The macrocosmic suggestions for an expanding and updating of the workers’ position are apparent: the historical extension to here 150 years, in ‘Chaos and Governance’ even 500 years and an associated world-historical perspective. That this approach and the consideration of class struggle and workers’ subjectivity in history just originates in the “world-system school” might surprise some people, for this school has legitimately been criticized for its structuralism. In the first chapter Silver discusses this problem, arguing that the whole research-project emerged from a critique of a certain world-system school “steamroller”-structuralism.

This emergence of the project has the great advantage in that from the very beginning the relation between workers’ struggles and the world-system of capitalist and state power is taken into account. In many discussions about “imperialism” the social antagonisms between the classes and the political-military antagonisms between states are being treated as exclusionary perspectives - the “anti-imperialist position sacrifices social emancipation for “national liberation”, the “social-revolutionary” position vice versa tends to ignore the antagonisms within the global system of states. In Forces of Labor the connections and inter-relation of both levels are analyzed. War and, above all, world wars are seen as integral parts of the - on a world-scale politically effective - class antagonism of capitalism.

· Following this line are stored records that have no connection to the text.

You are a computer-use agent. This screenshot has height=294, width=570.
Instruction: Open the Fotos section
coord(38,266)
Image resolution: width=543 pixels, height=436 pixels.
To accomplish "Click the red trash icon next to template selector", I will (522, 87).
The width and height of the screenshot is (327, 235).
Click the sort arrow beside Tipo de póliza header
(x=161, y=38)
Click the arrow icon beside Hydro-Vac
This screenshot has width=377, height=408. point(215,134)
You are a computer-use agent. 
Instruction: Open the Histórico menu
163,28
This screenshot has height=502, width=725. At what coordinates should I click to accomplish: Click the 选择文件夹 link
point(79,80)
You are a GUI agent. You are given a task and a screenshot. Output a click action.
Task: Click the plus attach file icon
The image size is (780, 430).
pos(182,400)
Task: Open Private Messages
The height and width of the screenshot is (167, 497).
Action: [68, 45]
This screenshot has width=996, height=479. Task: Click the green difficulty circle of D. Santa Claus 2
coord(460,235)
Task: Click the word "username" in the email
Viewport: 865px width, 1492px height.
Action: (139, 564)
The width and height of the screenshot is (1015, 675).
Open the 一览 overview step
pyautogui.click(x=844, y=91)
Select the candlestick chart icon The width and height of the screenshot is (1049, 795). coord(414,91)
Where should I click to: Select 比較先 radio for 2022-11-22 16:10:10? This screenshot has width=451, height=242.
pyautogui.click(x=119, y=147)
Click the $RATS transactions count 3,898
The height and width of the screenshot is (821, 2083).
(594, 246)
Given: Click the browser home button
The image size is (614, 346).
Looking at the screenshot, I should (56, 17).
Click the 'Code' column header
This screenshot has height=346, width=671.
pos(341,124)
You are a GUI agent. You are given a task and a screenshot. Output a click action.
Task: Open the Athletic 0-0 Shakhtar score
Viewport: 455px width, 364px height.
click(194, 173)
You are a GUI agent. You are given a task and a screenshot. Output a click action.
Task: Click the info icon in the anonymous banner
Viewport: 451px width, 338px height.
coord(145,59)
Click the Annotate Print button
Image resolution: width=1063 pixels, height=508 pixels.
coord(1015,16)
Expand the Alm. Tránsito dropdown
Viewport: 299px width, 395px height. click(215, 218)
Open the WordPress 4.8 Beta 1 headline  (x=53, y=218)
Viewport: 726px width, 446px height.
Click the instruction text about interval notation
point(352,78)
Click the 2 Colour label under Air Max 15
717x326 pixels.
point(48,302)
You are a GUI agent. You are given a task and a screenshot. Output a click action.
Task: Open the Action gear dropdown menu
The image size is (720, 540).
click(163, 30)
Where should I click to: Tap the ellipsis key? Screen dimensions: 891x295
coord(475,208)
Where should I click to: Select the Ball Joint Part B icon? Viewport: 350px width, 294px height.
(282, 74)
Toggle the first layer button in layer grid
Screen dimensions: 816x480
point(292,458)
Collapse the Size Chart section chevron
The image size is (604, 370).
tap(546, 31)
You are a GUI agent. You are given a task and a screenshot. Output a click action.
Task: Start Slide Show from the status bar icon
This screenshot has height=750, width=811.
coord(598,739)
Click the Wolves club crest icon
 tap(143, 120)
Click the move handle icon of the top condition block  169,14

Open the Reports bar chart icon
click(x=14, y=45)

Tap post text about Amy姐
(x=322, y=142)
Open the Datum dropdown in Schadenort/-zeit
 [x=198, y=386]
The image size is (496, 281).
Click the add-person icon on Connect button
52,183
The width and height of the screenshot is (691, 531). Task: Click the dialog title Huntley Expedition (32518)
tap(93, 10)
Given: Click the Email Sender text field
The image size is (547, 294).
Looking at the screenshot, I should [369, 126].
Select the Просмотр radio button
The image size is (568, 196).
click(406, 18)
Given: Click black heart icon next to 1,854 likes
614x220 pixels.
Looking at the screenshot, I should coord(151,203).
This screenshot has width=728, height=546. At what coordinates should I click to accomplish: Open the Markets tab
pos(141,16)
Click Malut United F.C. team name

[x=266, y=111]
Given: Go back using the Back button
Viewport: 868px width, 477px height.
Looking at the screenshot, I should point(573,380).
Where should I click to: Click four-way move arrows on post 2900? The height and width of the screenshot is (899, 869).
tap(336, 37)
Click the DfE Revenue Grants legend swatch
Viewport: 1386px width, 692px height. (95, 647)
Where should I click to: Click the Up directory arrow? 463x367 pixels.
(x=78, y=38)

This constitutes the book’s distinctiveness. The view over several centuries allows identification of the general character as well as the historical novelty of the situation we find ourselves in today. The question is not what happens again and again but what kind of shifts occur during historical cycles. Where does the systems’ development leave previous, apparently established pathways, where are they blown apart? This concerns the dialectic of war and class struggle in particular: Will it be possible once again to cover up - at least temporarily - the social contradictions through world-war or a world-wide “war against terror” and block emancipatory struggles? Or does the world-wide power of the proletarianized - for the first time in history - open up a new possibility. Can it already influence the decay of the prevailing world-order in a way preventing another decades-long period of war and mass murder - characteristic of any global change in governance and hegemony so far? Forces of Labor is a stimulus and an invitation to tackle these topics theoretically and practically.

wildcat & friends - March 2005

[1] On the history of this current see “Renaissance des Operaismus” in Wildcat no. 64, 1995 (see the website www.wildcat-www.de [English translation of that article available soon]) and more detailed in: Steve Wright. Storming Heaven. Class composition and struggle in Italian Autonomist Marxism. 2002. London/Sterling: Pluto Press. [German translation: Steve Wright. Den Himmel stürmen. Eine Theoriegeschichte des Operaismus. 2005. Berlin: Assoziation A.]